Search code examples
tensorflowkerastensorflow-datasets

Why does the same Tensorflow model work with a list of arrays but doesn't work with tf.data.Dataset unbatched?


I have the following simple set up:

import tensorflow as tf

def make_mymodel():
  class MyModel(tf.keras.models.Model):

    def __init__(self):
      super(MyModel, self).__init__()

      self.model = tf.keras.Sequential([
        tf.keras.layers.Input(shape=(1, 2)),
        tf.keras.layers.Dense(1)
      ])

    def call(self, x):
      return self.model(x)

  mymodel = MyModel()

  return mymodel


model = make_mymodel()

X = [[[1, 1]],
     [[2, 2]],
     [[10, 10]],
     [[20, 20]],
     [[50, 50]]]
y = [1, 2, 10, 20, 50]

# ds_n_X = tf.data.Dataset.from_tensor_slices(X)
# ds_n_Y = tf.data.Dataset.from_tensor_slices(y)
# ds = tf.data.Dataset.zip((ds_n_X, ds_n_Y))
#
# for input, label in ds:
#   print(input.numpy(), label.numpy())

loss_fn = tf.keras.losses.BinaryCrossentropy(from_logits=False)

model.build((1, 2))
model.compile(optimizer='adam',
              loss=loss_fn)
model.summary()

model.fit(X, y, epochs=10)

print(model.predict([
  [[25, 25]]
]))

This works fine (although I get strange predictions), but when I uncomment the ds lines and change model.fit(X, y, epochs=10) to model.fit(ds, epochs=10), I get the following error:

Traceback (most recent call last):
  File "example_dataset.py", line 51, in <module>
    model.fit(ds, epochs=10)
  ...


    ValueError: slice index 0 of dimension 0 out of bounds. for '{{node strided_slice}} = StridedSlice[Index=DT_INT32, T=DT_INT32, begin_mask=0, ellipsis_mask=0, end_mask=0, new_axis_mask=0, shrink_axis_mask=1](Shape, strided_slice/stack, strided_slice/stack_1, strided_slice/stack_2)' with input shapes: [0], [1], [1], [1] and with computed input tensors: input[1] = <0>, input[2] = <1>, input[3] = <1>.

The error gets solved when I run model.fit(ds.batch(2), epochs=10) (I added a batch instruction to the dataset).

I expect to be able to use a list of arrays and tf.data.Dataset interchangeably but, for some reason, I need to add a batch dimension to the dataset in order to use tf.data.Dataset. Is this expected behavior or am I conceptually missing something?


Solution

  • Because the model expects input as (batch_dim, input_dim). So, for your data, each input to the model should be like (None, 1, 2).

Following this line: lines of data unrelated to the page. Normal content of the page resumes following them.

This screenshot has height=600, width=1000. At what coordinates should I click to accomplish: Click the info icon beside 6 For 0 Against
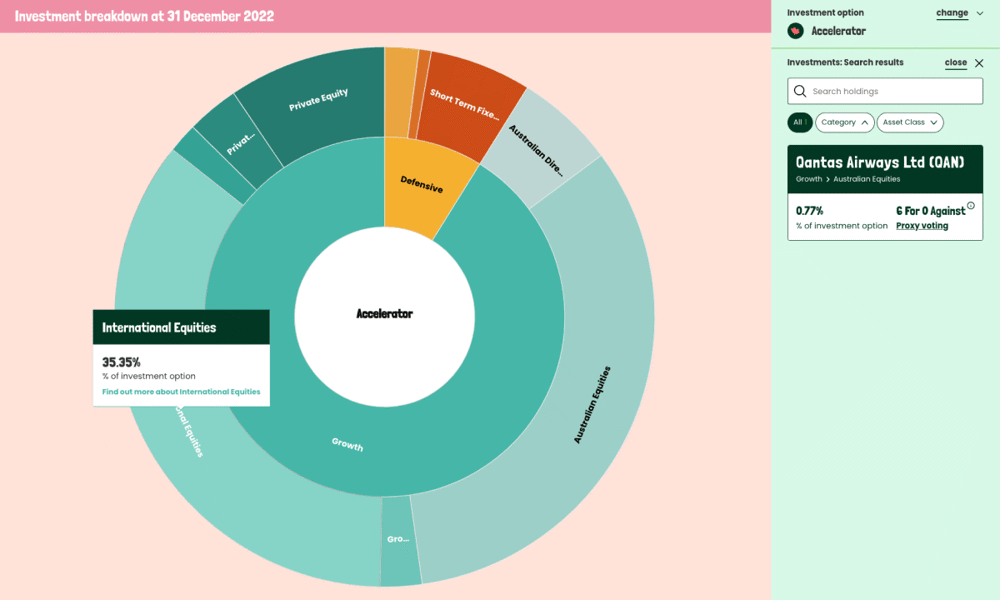pyautogui.click(x=971, y=204)
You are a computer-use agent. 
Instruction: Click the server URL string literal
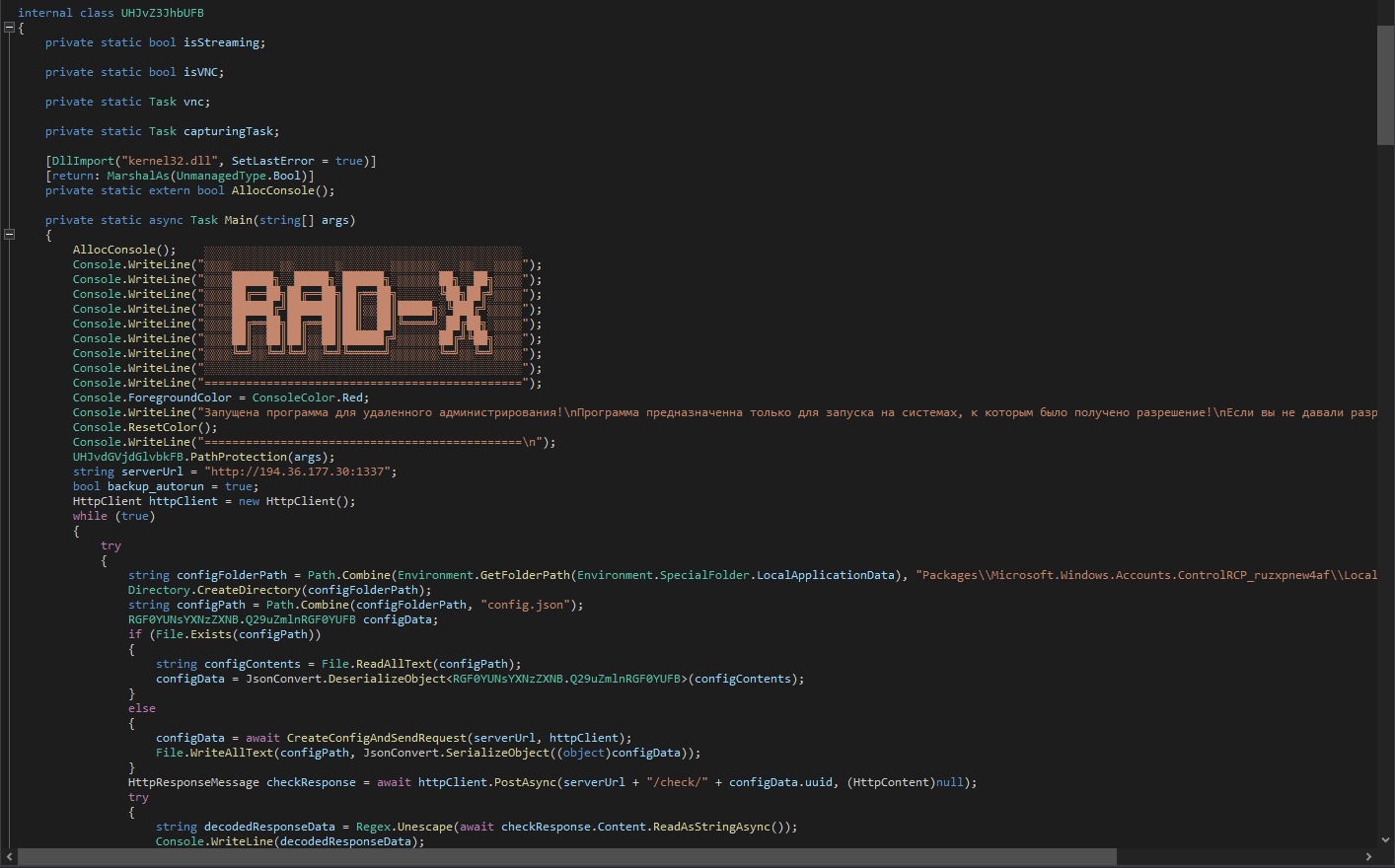300,471
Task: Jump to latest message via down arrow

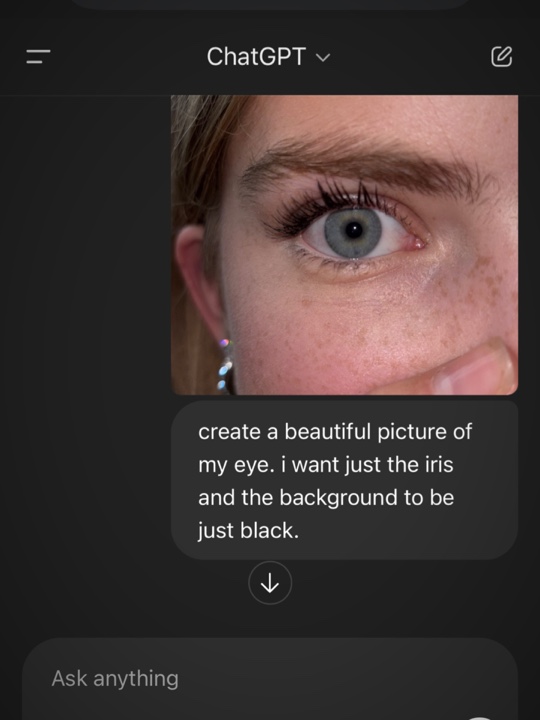Action: point(270,583)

    Let's explore the dimensions of your data by array and by dataset. While you define your input as array the shape is:

    >>> print(np.array(X).shape)
    (5, 1, 2)
    

    It is compatible with what the model expects. But when you define a dataset using your array the shape is:

    >>> for input, label in ds.take(1):
            print(input.numpy().shape)
    (1, 2)
    

    And this is incompatible with what model expects, and if we batch the data:

    >>> ds = ds.batch(1)
    >>> for input, label in ds.take(1):
            print(input.numpy().shape)
    (1, 1, 2)
    

    Then, it will be fine to pass dataset to the model.fit().